Les jumeaux numériques : de quoi parle-t-on vraiment ?
Publié le : mar 03 mars 2026Views: 39

Publié dans : Cognition et Communication

Si l’on ne commence pas par clarifier ce que recouvre réellement la notion de jumeau numérique, tout ce qui suivra risque d’être lu soit comme de la science-fiction bien intentionnée, soit comme la résurrection de vieilles promesses RH jamais tenues.

En bref :

  • Le jumeau numérique est né d’un besoin opérationnel : piloter des systèmes physiques complexes sans les interrompre, en s’appuyant sur une représentation numérique fidèle et actualisée.
  • Il se distingue des modèles, simulations et tableaux de bord par son lien continu avec le réel via des flux de données, servant à agir plutôt qu’à expliquer.
  • Les usages du jumeau numérique sont déjà établis dans l’industrie et concernent des environnements critiques, où il sert principalement à réduire les risques liés à la décision.
  • On distingue des jumeaux numériques descriptifs, prédictifs et prescriptifs, mais leur valeur dépend surtout de leur intégration dans une boucle observation–décision.
  • Pour envisager des applications au travail cognitif ou aux organisations, il faut d’abord se demander ce que l’on cherche à piloter et comment cela affectera le système concerné.

Une notion née d’un problème opérationnel

Le jumeau numérique n’est pas né d’une ambition de représentation du monde et encore moins d’une volonté de le rendre intelligible à des décideurs mais d’un problème très prosaïque : comment piloter des systèmes physiques complexes et critiques sans pouvoir ni les arrêter, ni les démonter, ni apprendre par l’erreur.

Ce que le jumeau numérique n’est pas

Une grande partie des malentendus actuels vient de la confusion entre le jumeau numérique et des objets plus anciens ou plus simples.

Un modèle décrit un système à partir d’hypothèses, souvent en simplifiant volontairement la réalité pour la rendre manipulable.

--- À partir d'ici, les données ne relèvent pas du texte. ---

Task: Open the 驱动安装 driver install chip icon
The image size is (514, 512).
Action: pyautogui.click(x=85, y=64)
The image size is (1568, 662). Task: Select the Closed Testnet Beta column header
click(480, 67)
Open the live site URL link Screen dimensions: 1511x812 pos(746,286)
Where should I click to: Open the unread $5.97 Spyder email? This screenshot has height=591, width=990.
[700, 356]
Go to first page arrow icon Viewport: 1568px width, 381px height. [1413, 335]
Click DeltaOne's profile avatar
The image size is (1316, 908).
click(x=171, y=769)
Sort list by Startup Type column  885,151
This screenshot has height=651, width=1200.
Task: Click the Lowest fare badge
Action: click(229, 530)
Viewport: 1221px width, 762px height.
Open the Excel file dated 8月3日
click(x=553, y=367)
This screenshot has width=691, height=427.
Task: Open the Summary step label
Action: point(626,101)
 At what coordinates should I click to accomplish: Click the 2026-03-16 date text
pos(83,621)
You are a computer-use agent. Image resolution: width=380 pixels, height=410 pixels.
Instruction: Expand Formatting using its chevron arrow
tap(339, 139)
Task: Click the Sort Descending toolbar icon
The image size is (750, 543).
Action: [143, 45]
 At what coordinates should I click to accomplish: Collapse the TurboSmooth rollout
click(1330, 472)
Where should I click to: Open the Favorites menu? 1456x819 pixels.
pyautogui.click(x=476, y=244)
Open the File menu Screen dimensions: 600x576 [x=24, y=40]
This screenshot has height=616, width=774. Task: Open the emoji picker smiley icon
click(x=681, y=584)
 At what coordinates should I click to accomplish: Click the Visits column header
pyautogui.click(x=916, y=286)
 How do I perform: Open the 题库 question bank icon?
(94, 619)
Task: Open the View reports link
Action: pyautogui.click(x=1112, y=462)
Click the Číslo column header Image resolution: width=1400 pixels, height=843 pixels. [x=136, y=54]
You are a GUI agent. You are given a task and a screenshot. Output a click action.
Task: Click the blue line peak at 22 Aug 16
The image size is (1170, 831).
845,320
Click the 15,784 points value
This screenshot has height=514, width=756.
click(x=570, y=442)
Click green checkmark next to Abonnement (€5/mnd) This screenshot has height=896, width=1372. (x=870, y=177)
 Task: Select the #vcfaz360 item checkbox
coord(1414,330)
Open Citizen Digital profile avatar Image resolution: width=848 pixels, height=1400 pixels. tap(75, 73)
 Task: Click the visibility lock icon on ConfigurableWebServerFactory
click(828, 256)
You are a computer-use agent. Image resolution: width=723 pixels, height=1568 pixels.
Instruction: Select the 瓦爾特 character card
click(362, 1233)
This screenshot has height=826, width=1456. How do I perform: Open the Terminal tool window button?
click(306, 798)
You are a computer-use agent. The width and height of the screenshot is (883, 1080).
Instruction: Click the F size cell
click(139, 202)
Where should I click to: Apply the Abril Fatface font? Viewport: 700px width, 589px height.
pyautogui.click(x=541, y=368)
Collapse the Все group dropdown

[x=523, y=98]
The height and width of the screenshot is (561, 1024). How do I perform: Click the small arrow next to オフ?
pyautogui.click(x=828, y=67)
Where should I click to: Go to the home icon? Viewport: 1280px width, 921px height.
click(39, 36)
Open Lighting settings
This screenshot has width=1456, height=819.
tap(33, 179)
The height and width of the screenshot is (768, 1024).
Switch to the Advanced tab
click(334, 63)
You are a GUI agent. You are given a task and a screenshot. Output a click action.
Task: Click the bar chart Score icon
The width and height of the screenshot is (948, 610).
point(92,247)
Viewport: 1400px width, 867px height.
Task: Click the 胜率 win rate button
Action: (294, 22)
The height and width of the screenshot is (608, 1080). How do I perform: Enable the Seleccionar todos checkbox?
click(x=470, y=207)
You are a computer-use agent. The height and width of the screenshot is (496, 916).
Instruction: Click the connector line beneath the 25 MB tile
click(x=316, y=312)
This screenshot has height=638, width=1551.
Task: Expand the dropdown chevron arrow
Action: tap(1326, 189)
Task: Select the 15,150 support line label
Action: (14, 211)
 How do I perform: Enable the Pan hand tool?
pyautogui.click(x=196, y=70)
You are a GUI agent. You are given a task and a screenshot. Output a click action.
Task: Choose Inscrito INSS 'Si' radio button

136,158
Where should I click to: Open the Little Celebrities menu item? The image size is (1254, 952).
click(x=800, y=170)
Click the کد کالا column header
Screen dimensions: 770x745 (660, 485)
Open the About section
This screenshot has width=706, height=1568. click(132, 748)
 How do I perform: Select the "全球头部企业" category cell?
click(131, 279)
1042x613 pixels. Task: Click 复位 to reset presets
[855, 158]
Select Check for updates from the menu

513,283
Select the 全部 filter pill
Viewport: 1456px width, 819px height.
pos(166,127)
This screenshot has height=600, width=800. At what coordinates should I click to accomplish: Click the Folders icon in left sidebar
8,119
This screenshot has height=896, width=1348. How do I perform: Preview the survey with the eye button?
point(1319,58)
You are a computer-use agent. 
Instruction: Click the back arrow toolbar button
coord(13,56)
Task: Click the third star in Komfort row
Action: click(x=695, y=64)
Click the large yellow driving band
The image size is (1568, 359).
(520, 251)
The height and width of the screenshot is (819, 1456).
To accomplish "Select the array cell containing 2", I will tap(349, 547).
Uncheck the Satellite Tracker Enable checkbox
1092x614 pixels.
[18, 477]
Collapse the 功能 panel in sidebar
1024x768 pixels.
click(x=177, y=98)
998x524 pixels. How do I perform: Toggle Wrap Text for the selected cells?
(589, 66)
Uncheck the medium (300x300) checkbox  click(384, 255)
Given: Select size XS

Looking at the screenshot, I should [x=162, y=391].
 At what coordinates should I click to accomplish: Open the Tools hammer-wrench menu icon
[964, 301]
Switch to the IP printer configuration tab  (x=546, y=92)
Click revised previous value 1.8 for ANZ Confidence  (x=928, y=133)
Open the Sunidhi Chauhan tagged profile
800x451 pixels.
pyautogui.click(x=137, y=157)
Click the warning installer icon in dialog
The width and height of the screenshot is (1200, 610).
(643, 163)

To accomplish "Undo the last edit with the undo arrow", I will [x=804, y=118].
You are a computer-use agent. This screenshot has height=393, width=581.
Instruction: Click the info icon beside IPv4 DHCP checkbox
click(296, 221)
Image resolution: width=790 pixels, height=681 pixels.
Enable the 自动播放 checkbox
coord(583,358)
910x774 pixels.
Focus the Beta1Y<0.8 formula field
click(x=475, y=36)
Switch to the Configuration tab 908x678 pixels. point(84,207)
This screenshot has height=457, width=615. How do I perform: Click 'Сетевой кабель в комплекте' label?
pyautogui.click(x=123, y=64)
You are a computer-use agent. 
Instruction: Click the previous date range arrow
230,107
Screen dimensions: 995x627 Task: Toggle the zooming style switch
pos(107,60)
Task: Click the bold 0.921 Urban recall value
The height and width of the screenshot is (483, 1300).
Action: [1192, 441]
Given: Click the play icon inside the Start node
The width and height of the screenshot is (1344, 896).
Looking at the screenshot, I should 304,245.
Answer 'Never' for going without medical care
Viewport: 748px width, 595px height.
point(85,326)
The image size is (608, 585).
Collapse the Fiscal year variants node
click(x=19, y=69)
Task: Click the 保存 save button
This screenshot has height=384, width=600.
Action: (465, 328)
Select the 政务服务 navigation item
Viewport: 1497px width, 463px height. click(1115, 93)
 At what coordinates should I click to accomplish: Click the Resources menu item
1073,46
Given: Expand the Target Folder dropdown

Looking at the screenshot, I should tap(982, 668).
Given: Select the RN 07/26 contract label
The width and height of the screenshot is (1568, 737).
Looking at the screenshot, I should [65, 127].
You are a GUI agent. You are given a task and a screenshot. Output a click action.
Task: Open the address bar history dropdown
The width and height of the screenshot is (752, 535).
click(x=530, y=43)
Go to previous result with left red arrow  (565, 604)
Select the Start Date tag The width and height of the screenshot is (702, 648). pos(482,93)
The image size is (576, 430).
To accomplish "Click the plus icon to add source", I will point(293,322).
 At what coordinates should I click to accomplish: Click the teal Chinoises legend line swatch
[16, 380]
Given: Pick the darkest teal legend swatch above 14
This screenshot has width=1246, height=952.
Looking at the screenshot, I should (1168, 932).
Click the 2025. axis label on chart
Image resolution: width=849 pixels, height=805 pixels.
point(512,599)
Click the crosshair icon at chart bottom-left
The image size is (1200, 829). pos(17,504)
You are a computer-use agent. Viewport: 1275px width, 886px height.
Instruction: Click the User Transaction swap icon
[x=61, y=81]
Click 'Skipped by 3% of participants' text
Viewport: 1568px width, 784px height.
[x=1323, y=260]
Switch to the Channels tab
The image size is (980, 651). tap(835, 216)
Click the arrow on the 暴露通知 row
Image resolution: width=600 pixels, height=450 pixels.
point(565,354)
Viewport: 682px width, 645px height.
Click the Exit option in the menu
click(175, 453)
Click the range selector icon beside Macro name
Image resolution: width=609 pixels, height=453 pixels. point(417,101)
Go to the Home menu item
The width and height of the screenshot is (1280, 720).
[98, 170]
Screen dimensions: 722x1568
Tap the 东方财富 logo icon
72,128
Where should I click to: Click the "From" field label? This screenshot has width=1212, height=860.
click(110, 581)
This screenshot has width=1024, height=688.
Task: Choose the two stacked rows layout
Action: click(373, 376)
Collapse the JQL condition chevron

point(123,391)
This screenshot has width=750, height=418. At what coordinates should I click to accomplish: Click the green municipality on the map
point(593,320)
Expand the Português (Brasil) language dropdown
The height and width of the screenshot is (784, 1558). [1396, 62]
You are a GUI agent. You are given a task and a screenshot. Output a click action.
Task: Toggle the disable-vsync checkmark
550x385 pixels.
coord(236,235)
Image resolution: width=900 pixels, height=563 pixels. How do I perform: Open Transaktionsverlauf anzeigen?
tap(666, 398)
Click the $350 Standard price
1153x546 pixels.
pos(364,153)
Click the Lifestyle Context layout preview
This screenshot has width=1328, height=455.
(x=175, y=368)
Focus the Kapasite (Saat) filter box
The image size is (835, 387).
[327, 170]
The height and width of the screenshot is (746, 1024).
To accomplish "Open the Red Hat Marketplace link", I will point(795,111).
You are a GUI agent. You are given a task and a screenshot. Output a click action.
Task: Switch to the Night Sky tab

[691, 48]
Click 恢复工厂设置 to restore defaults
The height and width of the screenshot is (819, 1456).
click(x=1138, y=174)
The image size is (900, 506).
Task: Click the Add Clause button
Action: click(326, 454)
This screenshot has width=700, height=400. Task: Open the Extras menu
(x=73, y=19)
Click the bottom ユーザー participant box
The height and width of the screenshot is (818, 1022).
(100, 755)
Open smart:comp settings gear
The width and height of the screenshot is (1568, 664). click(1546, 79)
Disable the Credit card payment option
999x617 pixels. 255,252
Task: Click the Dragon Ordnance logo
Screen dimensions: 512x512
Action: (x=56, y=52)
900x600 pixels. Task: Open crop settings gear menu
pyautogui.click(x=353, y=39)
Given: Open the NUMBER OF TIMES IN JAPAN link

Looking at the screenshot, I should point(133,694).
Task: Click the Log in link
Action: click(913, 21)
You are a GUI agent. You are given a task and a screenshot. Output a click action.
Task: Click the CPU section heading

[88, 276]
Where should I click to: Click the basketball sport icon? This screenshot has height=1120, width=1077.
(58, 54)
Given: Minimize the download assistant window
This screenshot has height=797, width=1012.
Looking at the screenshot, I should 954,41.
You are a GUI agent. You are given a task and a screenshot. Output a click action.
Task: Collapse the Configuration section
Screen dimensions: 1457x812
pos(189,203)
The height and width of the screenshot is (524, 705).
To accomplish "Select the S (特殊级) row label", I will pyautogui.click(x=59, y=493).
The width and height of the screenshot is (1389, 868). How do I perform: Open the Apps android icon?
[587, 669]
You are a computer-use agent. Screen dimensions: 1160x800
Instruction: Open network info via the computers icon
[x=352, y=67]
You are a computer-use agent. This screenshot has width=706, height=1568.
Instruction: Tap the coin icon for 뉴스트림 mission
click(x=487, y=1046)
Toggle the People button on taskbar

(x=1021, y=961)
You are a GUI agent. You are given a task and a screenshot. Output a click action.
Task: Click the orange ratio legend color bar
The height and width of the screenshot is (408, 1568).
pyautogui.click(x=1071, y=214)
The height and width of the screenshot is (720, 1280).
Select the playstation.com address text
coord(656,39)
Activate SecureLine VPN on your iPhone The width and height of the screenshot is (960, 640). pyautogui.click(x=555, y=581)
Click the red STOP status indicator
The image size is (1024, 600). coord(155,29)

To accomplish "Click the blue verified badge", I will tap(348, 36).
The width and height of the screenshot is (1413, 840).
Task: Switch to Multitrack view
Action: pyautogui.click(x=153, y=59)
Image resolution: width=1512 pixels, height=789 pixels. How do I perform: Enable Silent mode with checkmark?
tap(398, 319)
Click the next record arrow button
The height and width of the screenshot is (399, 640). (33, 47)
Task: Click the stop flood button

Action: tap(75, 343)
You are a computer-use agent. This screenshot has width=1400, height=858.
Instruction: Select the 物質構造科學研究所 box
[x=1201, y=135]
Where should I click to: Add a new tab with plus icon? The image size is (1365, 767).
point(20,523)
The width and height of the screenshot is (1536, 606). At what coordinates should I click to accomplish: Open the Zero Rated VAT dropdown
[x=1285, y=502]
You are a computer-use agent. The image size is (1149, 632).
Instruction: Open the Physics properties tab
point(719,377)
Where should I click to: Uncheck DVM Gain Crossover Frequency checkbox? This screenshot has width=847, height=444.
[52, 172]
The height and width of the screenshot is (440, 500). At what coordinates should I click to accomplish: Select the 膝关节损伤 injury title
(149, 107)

Une simulation fait évoluer ce modèle dans des scénarios hypothétiques afin d’explorer des comportements possibles. Un tableau de bord, enfin, agrège des indicateurs observés pour rendre visible une situation passée ou présente, sans prétendre influer directement sur son évolution.

Conclusion

Si l’on veut parler de jumeaux appliqués aux expertises, aux activités cognitives ou aux organisations, il faudra accepter de déplacer la question. Non pas « peut-on représenter ? », mais « que cherche-t-on à piloter, et avec quelles conséquences sur le système observé ? ».

Un jumeau numérique n’est jamais intéressant par ce qu’il représente, mais par ce qu’il permet de décider sans dégrader ce qu’il prétend améliorer.